Task directions:
Report how many lines in the records below contain the word "Toggle". Give only the number.

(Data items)
==========

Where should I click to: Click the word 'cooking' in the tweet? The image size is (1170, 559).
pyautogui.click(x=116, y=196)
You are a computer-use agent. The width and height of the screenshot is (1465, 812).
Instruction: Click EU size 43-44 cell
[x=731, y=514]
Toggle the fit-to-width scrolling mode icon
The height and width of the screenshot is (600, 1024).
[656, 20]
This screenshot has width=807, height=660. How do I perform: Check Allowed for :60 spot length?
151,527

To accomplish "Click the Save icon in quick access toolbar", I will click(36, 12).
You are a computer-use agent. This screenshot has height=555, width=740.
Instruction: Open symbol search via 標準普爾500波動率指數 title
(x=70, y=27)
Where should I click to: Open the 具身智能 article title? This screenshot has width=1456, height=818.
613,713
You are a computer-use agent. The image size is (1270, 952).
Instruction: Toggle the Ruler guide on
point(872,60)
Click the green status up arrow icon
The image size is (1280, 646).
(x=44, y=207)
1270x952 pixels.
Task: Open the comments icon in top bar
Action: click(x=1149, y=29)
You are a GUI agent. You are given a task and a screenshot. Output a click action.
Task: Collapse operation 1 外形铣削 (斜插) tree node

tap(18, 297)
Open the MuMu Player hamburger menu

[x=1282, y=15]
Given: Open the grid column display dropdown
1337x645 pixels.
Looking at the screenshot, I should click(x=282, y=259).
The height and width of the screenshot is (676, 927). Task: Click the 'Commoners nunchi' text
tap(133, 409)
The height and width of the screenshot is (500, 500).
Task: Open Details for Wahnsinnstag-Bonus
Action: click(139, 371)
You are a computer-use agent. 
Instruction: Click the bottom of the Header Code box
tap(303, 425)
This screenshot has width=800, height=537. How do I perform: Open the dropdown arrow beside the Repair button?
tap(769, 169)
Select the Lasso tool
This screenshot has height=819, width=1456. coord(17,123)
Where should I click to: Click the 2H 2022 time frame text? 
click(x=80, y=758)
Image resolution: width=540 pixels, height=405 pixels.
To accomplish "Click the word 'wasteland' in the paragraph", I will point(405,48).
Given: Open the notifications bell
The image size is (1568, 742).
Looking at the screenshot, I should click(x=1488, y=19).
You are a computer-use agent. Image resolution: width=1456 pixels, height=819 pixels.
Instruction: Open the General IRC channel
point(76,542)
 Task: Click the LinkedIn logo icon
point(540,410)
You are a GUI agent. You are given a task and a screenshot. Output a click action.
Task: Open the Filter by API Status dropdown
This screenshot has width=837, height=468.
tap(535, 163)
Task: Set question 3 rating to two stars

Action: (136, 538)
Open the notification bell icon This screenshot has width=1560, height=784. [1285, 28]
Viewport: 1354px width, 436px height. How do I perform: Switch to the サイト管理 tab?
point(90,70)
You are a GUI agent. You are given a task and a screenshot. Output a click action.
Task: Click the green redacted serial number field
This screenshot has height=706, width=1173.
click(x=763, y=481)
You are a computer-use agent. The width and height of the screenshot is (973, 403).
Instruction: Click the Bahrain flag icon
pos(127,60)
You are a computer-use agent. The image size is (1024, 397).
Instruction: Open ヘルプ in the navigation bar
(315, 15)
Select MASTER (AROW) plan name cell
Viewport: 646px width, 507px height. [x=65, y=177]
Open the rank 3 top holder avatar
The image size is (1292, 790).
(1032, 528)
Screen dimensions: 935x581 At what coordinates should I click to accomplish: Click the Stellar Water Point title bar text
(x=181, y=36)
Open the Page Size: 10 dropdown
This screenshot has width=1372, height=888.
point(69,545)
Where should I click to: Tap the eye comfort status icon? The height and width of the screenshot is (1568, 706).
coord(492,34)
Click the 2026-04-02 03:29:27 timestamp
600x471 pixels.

==========

Task solution:
2